For the past 2 weeks, I've missed those daily reminders. I feel like something so precious has been lost and though I know she was old (13 yrs and 9 months to be exact) and so sick, the hole that has come from her not being here anymore has left an undeniable ache.

Because the truth is, Sofi saw something in me that I've been so very afraid of. She saw I was broken too. But she reminded me it was okay.



Tuesday, March 14, 2017

Muscle memory

Don't worry
Your wings still remember how to soar
Even when you can barely lift them up
Just let them breathe and steal the wind
~Brenda Busuulwa

It's hard coming back, reestablishing a routine. Originally the break in writing was meant to be temporary; a hiatus to focus on all the turmoil. Coming out of that required more activation energy then I anticipated.

So what has been happening? Where to even begin with that. I could tell you about surviving a semester of managing a course, finding new and exciting forms of high-conflict personalities and living through two minor snowstorms that left us once without power (and had me shaking my head at the locals) but still had me trekking in for classes. I could tell you about the promising job interview Grey had followed by an awful follow-up with the CTO (who was a jerk), the depth of depression that followed and the fear of free-falling back into debt and looking into food stamps.

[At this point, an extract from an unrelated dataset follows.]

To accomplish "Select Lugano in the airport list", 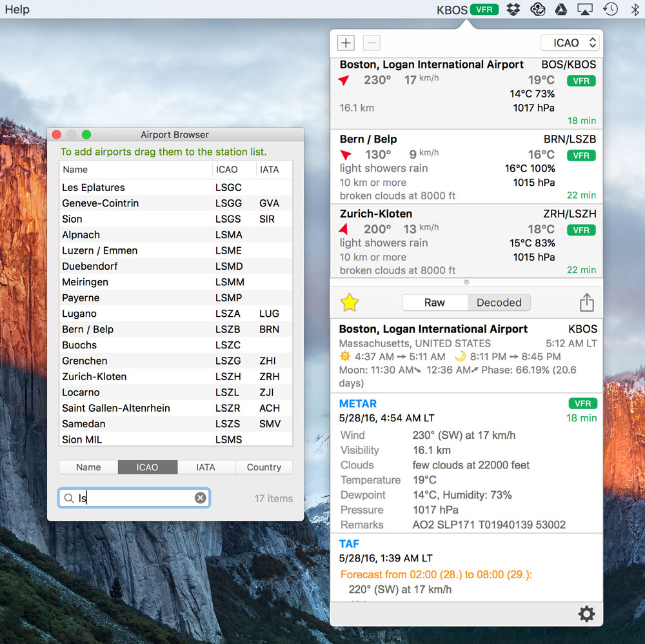I will point(79,314).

I could tell you about the phone call to Martha, having to tell her Sofie died. How I missed Sofie passing by only 2 mins, finding her on curled up on the couch with Bert. How even though we knew it was coming, how heartbroken I am to not see that little black dog every morning.

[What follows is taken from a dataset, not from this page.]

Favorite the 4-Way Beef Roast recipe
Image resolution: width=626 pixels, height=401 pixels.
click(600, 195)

But I could also tell you about my students. Our students, actually, as I have a coworker who is proving to be an amazing ally as we navigate this semester. And how these students remind me daily why I love what I do. I could also tell you about the phone call that came a couple of days after the asshole interview with Grey's dream job. How they hadn't forgotten about him and how eager they've been to bring him into the company. And how he starts a new position, one beyond what we even imagined possible, next Monday.

And I could also tell you about the Beats and how much they have grown during all of this. How they also start in a new school next Monday. With so many tears from me as we are saying goodbye to trusted teachers and friends. But how now we are all commuting in together.

I could also tell you that through all of this, I've thought a lot about this space and this community. About how the decisions of a few can change the lives of so many. But of also how echo chambers have a very negative side-effect of shielding those in the bubble from the painful realities of others. How sometimes it takes throwing bricks to shatter those walls and make everyone aware of the work we all need to do.

So I'm back. Flexing muscles that haven't been used for awhile. But muscle memory is an interesting thing. Even when you're still trying to figure it all out.